→ **PROMPT A**:
In the forum post below about choosing a next car, list the parts the poster says come as standard on the Corsa VXR Nurburgring Edition.
==== READING PASSAGE
# Next car ??



## insanejim69 (Nov 13, 2011)

So I have had my 2014 Vauxhall Corsa VXR Nurburgring Edition for almost a year now and I have loved every minute of it. Its such a fantastic handling car, no understeer and no oversteer, it just grips and goes thanks to its Drexler diff, Bilstien Dampers and Brembos all as standard. NOW ........ I have a 3 year old son who fits in it fine, no space issues. But we have a little one on the way and so I have started that horrible thought of giving up the fun car and getting something bigger and more practical and possibly more boring . .......

Now after reading many many reviews, I have actually narrowed it down to 1 car, in my price range, but would like to know if anyone owns one or has driven one for a time period and how they got on. Also feel free to express you views even if you haven't driven or owned one. Looking to change next year, so prices will come down even more.
========
==== DATA
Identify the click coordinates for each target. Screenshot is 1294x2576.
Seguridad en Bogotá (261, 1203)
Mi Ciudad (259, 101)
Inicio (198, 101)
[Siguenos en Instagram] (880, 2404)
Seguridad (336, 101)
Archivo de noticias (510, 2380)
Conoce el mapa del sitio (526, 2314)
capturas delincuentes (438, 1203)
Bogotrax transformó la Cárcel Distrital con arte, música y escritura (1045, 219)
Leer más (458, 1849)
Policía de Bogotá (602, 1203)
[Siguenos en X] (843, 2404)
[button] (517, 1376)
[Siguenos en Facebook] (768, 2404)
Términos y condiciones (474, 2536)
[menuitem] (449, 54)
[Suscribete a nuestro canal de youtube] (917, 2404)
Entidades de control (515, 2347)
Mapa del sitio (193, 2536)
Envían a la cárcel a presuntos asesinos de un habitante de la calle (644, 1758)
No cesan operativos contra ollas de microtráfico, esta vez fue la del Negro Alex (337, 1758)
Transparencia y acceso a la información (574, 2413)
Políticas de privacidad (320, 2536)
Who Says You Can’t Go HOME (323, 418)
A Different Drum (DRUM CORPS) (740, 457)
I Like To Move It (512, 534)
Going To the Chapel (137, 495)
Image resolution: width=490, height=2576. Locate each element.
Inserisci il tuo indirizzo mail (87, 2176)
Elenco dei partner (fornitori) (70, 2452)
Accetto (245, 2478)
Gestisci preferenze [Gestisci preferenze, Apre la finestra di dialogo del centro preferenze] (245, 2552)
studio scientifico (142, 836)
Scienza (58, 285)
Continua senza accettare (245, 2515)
========
→ **PROMPT B**:
Render the rows from the line containing "I Like To Move It (512, 534)" through the last row, inclusive, as a JSON list of strings with one string per line.

→ **FULL SOLUTION A**:
- Drexler diff
- Bilstien Dampers
- Brembos

→ **FULL SOLUTION B**:
[
  "I Like To Move It (512, 534)",
  "Going To the Chapel (137, 495)",
  "Image resolution: width=490, height=2576. Locate each element.",
  "Inserisci il tuo indirizzo mail (87, 2176)",
  "Elenco dei partner (fornitori) (70, 2452)",
  "Accetto (245, 2478)",
  "Gestisci preferenze [Gestisci preferenze, Apre la finestra di dialogo del centro preferenze] (245, 2552)",
  "studio scientifico (142, 836)",
  "Scienza (58, 285)",
  "Continua senza accettare (245, 2515)"
]